Infelizmente, ao longo dos anos, a OA tem-se posicionado como uma câmara corporativa, por vezes como um verdadeiro sindicato, desprezando a sua missão pública.
Na prática, acaba por defender apenas uma minoria de advogados cujo exercício profissional é mais confortável e para quem a OA é, afinal, indiferente. Isto enquanto ilude milhares de outros, muitos deles – é preciso dizê-lo – em situação precária ou de real desemprego, como se o sistema de acesso ao direito e aos tribunais pudesse ser, tal como está, uma saída profissional.
Esquecidos ficam, entre estas duas barricadas, muitos advogados que exercem diariamente a profissão com vocação liberal, batendo-se, dentro e fora dos tribunais, pelos seus clientes e pelo Estado de Direito. Milhares de advogados que tendo desistido de contar com a Ordem, pedem, apenas, que a Ordem não os atrapalhe.
Foi assim que a OA e, por consequência, as advogadas e os advogados portugueses perderam muita da sua respeitabilidade e influência, à boleia, também, de sucessivas eleições para Bastonário animadas por divisões pífias entre advogados em prática isolada e sociedades; entre Lisboa e a “província”; e outras coisas do género.
A Ordem dos Advogados deve servir todos, distinguindo-se mais pelo exemplo do que pela vozearia.
Deve ser um exemplo dentro de portas, tratando com dignidade os advogados estagiários e aqueles que prestam serviço em sociedades de advogados, pugnando pela justa retribuição do seu trabalho e por um regime de proteção laboral coerente com a sua situação de facto.
Deve ser um exemplo dentro de portas, pugnando para que todos os advogados tenham acesso a proteção na doença e na parentalidade, abrindo-lhes, afinal, as portas do Estado Social.
Deve sê-lo, também, desbravando o caminho necessário para que os Colegas que pretendam dedicar-se exclusivamente ao patrocínio dos mais desfavorecidos, tenham efetivamente uma carreira que lhes permita fazê-lo em condições de dignidade, segurança e estabilidade; ao mesmo tempo permitindo a participação graciosa no sistema aos que ali veem apenas um suplemento ético ao trabalho no escritório.
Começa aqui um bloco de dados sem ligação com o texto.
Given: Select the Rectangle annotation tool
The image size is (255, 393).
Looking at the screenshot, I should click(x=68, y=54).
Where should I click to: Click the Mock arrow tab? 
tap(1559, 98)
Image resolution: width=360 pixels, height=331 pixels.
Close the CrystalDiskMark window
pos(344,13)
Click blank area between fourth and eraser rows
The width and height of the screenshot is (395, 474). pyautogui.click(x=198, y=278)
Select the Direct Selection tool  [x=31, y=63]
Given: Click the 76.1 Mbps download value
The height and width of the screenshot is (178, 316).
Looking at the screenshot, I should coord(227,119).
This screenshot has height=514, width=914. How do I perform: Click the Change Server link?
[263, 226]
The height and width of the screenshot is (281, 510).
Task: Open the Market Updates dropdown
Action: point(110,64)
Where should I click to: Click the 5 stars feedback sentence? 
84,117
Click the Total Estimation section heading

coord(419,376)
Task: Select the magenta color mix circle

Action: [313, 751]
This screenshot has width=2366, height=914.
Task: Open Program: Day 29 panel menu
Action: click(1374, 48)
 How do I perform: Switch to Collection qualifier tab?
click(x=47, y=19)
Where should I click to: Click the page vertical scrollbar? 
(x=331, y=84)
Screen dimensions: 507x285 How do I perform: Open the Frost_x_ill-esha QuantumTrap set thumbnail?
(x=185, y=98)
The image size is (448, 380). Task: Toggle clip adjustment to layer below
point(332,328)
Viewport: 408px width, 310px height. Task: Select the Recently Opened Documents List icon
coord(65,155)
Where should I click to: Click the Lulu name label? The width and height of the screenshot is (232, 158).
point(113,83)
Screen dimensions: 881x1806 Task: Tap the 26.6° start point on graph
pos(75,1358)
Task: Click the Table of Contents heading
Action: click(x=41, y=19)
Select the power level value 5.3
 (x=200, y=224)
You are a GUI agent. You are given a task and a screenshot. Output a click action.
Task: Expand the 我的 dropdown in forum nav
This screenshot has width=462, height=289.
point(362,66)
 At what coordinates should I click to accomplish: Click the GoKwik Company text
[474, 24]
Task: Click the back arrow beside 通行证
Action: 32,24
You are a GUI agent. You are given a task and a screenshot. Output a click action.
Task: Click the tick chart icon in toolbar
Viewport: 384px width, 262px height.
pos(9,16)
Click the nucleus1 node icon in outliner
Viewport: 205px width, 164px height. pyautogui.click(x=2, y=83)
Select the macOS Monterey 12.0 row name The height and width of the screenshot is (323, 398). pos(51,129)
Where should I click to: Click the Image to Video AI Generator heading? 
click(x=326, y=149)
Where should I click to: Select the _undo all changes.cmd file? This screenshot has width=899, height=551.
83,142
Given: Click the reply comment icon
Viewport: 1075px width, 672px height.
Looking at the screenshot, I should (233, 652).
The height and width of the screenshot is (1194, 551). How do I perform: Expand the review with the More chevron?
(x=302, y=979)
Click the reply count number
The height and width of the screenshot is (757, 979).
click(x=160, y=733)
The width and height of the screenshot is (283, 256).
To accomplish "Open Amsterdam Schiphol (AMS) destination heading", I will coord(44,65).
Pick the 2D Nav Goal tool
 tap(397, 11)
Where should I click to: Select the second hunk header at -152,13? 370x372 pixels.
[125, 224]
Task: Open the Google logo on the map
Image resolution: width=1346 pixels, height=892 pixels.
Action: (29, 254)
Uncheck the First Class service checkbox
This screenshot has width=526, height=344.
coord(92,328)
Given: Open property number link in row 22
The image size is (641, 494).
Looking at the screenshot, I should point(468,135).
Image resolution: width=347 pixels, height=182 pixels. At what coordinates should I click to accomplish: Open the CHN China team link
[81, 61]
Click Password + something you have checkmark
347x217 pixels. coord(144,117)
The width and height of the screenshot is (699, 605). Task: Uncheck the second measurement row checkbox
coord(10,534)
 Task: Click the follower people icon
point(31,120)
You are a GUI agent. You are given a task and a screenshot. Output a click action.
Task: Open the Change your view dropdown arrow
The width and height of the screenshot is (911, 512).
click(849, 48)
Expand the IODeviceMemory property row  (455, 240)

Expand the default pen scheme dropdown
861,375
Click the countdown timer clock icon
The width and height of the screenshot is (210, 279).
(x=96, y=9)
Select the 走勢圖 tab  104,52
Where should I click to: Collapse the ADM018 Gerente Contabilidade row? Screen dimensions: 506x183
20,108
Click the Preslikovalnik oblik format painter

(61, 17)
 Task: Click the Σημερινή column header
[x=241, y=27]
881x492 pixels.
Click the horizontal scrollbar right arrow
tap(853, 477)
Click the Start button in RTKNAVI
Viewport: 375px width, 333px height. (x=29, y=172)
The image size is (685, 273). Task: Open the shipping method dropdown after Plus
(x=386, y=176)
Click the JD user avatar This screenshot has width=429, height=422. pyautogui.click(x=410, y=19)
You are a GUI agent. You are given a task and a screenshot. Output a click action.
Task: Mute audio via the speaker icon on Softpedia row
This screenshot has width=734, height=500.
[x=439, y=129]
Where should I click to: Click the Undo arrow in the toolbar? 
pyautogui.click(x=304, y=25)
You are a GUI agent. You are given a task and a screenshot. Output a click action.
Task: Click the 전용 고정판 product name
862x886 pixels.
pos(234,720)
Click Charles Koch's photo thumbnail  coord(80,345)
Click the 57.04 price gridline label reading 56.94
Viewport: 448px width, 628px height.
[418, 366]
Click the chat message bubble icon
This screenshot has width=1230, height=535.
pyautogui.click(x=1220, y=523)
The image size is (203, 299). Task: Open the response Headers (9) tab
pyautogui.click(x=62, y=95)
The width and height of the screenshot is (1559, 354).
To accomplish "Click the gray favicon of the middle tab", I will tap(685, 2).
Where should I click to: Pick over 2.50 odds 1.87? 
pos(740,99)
Deve sê-lo, igualmente, abstendo-se de alimentar guerras intestinas no seu seio, que a comunicação social logo trata de amplificar e que nos envergonham a todos.
Mas deve ser, também, um exemplo fora de portas, sabendo construir pontes com os Governos e com a sociedade civil, com coragem e independência, sem erguer muros que façam da OA uma parte do problema, em vez de ser parte da solução.
Este ano haverá eleições para Bastonário da Ordem dos Advogados. É uma boa oportunidade, não para impor insígnias numa carreira longeva, mas para construir, ombro a ombro, a advocacia do Século XXI. Orgulhosa do passado, com saudades do futuro.